There is still room for improvement. One senior industry source says small stores are “massively” lagging behind in merchandising whisky and concentrating simply on replenishment. Were small stores to catch up, further growth could follow.

Of course, whisky isn’t the whole story. The Wine & Spirit Trade Association previously tipped rum as a contender for gin’s throne, and it’s enjoyed a solid year. White, golden and dark rums have added a combined £21.2m in sales, with dark rums racking up the highest percentage (14.7%) and absolute (£13.6m) growth [Kantar]. Cheaper than whisky and popular with the younger crowd - 79% of 25 to 34-year-old spirit drinkers have enjoyed a tipple, according to Harris Interactive poll in May - rum is inspiring a number of premium launches. Bacardi, for instance, is hoping its Anejo Cuatro will help it win back sales stolen by Captain Morgan, which has replaced it as the off-trade’s biggest rum brand.

The trouble with rum

The potentially limiting factor with rum, says Atom Brands’ Simmons, is that it’s “quite closed and quite obscured” at a time when consumers are keener than ever for transparency. “The more questions you ask, the more mystery arises, and that is not a safe base on which to build premium brands. It is very hard to get an answer about age statements - are they just averages or is that just a number they put on the bottle? Because unlike scotch there are no universal regulations. People can add things like apple juice, cognac, scotch, sugar, all that is permitted.”

“Rum is quite closed and obscured but consumers are keener than ever for transparency”

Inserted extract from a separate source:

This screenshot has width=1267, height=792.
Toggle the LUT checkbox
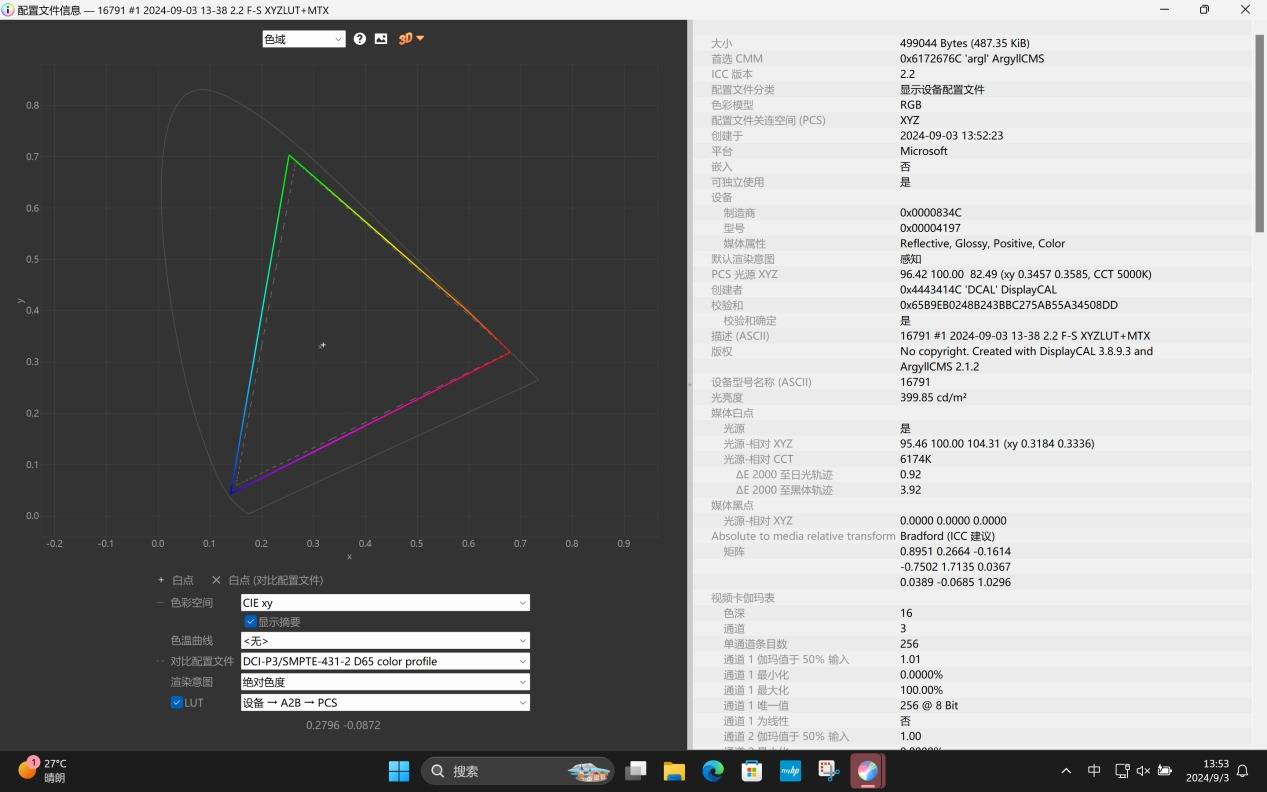(177, 703)
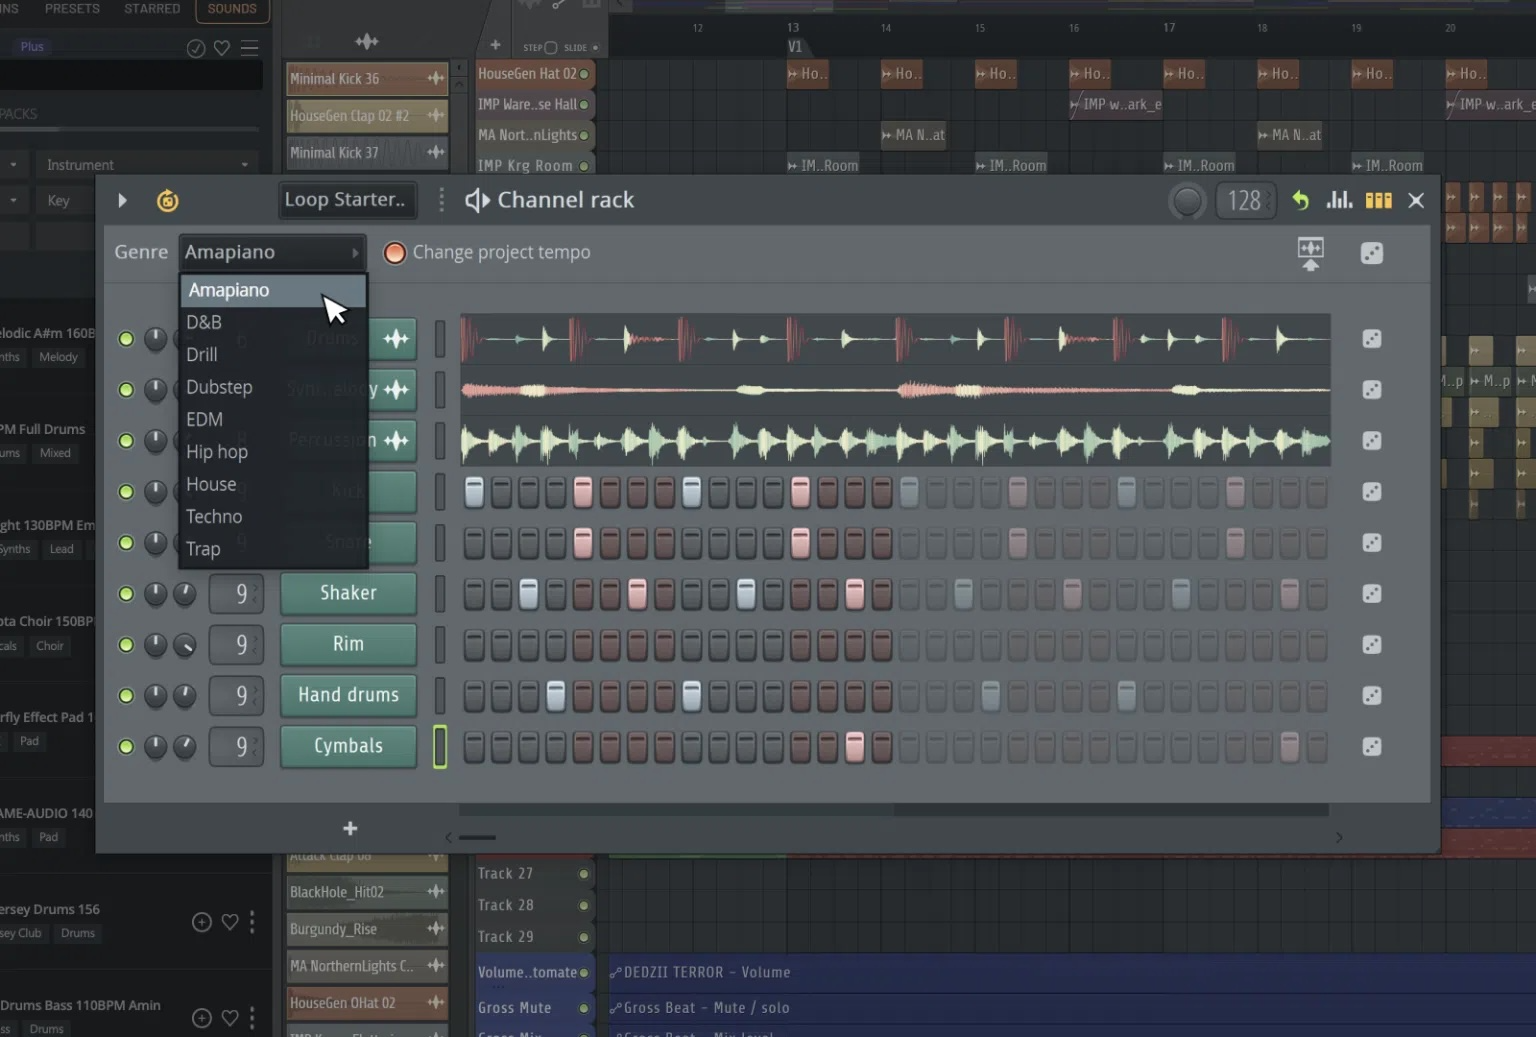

None of this ruins the liquid itself, he adds. But it’s “unfortunately not where consumer interest is now. We want to know what’s in our drinks and even things like calories.”

Vodka, meanwhile, may be in overall decline, but Pernod Ricard’s Ellis stresses this is nearly completely driven by the value end falling away. Indeed, premium brands such as Absolut (up 13% to £59.7m) and Cîroc (up 22.34% to £16.4m) are absolutely flying [Nielsen]. “Premium vodka is in really good shape, but value vodka has been hit by things like minimum unit pricing and shoppers wanting to premiumise. Consumers aren’t trading out so I would not give up on vodka.

“In gin the action has been around botanicals, in vodka it has been around flavours. You could imagine a series of localised vodkas putting a slightly different spin on it. There is just not as much ‘weird and wonderful’ stuff to choose from yet.”

For the meantime, though, we’ll take a scotch on the rocks.